The wallets were funded just 24 hours before the attack announced by Trump, and they bought massive positions in the prediction market. One account placed over 560,000 shares at 10.8 cents each, investing around $560,000. When the market settled at one dollar, that became a clean profit. Another wallet bought nearly 150,000 shares at 20 cents. All six accounts were created in February and showed no activity beyond these specific bets. The total volume in that contract reached nearly $90 million.
What stands out most is that Bubblemaps identified these wallets were funded through similar routes, suggesting coordination. The attack caused Bitcoin’s price to drop while Hyperliquid oil futures surged, typical of what you see during major geopolitical movements.
This raises a topic that U.S. regulators are increasingly taking seriously: how to oversee insider trading in prediction markets. The platform Kalshi has already suspended and fined users for this. Just this week, they sanctioned a visual effects editor from MrBeast who allegedly traded with insider information about a show’s results. The CFTC has issued clear warnings: insider trading on event contracts can violate the law.
The most absurd part is that there was also a case where traders appeared to engage in insider trading on a market specifically designed to detect insider trading. ZachXBT hinted he would investigate a crypto platform, and someone created a contract on Polymarket betting on who would be named. When he revealed it was Axiom, Lookonchain identified 12 wallets that had already heavily bet on that company.

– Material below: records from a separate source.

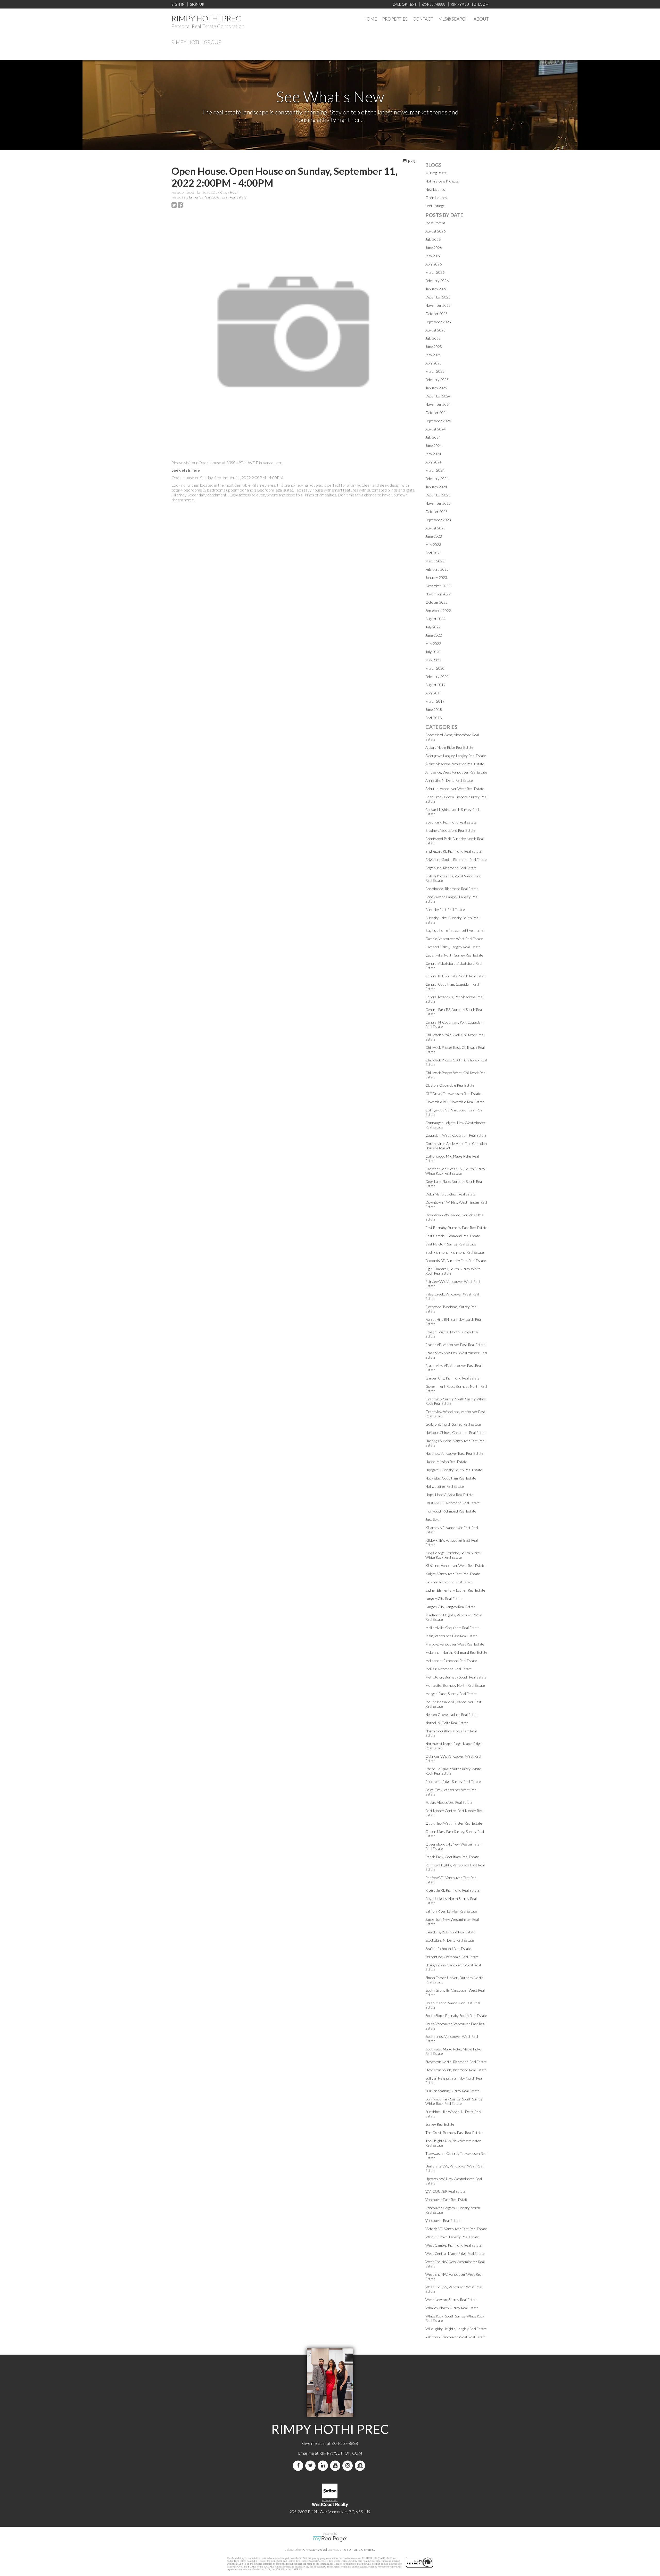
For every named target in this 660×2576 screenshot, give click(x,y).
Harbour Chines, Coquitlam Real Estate (455, 1432)
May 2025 (433, 355)
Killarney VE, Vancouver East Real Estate (216, 197)
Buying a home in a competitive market (455, 930)
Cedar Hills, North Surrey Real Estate (454, 955)
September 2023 (438, 520)
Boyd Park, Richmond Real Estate (451, 822)
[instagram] (348, 2465)
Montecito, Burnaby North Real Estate (455, 1685)
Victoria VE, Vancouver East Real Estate (456, 2228)
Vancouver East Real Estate (446, 2199)
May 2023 (433, 544)
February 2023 (437, 569)
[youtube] (336, 2465)
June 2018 (433, 709)
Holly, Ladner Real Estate (444, 1486)
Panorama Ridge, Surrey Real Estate (453, 1781)
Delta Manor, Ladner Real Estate (450, 1194)
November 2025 (438, 305)
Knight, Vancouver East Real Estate (452, 1574)
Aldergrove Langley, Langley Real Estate (455, 755)
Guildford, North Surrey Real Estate (453, 1424)
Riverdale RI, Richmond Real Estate (452, 1890)
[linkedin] (324, 2465)
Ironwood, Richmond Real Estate (450, 1511)
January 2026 (436, 289)
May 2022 (433, 643)
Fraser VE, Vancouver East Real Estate (455, 1344)
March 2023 (434, 561)
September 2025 (438, 322)
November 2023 (438, 503)
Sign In (178, 4)
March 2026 (434, 272)
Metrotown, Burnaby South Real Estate (455, 1677)
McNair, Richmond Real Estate (448, 1669)
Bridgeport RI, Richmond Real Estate (453, 851)
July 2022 (433, 627)
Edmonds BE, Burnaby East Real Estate (455, 1260)
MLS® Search (453, 19)
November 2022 (438, 594)
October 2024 (436, 412)
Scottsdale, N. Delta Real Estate (449, 1940)
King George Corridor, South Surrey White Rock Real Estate (453, 1555)
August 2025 (435, 330)
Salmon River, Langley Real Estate (451, 1911)
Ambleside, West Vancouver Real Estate (456, 772)
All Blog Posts (436, 173)
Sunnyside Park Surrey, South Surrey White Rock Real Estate (454, 2101)
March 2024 (434, 470)
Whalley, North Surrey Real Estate (451, 2308)
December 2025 (437, 297)
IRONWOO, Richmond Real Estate (452, 1503)
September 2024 (438, 421)
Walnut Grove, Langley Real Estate (452, 2237)
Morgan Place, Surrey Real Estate (451, 1693)
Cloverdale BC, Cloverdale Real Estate (454, 1102)
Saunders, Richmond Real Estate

It’s almost comical if it weren’t so concerning.
What I see here is that as prediction markets scale, so does the sophistication of those trying to exploit non-public information. Regulators are reacting, but they’re always a few steps behind. Polymarket and other platforms will need to be much more rigorous in detecting insider trading patterns because these cases are drawing too much attention. It’s a reminder that even in decentralized spaces, asymmetric information remains the most powerful tool.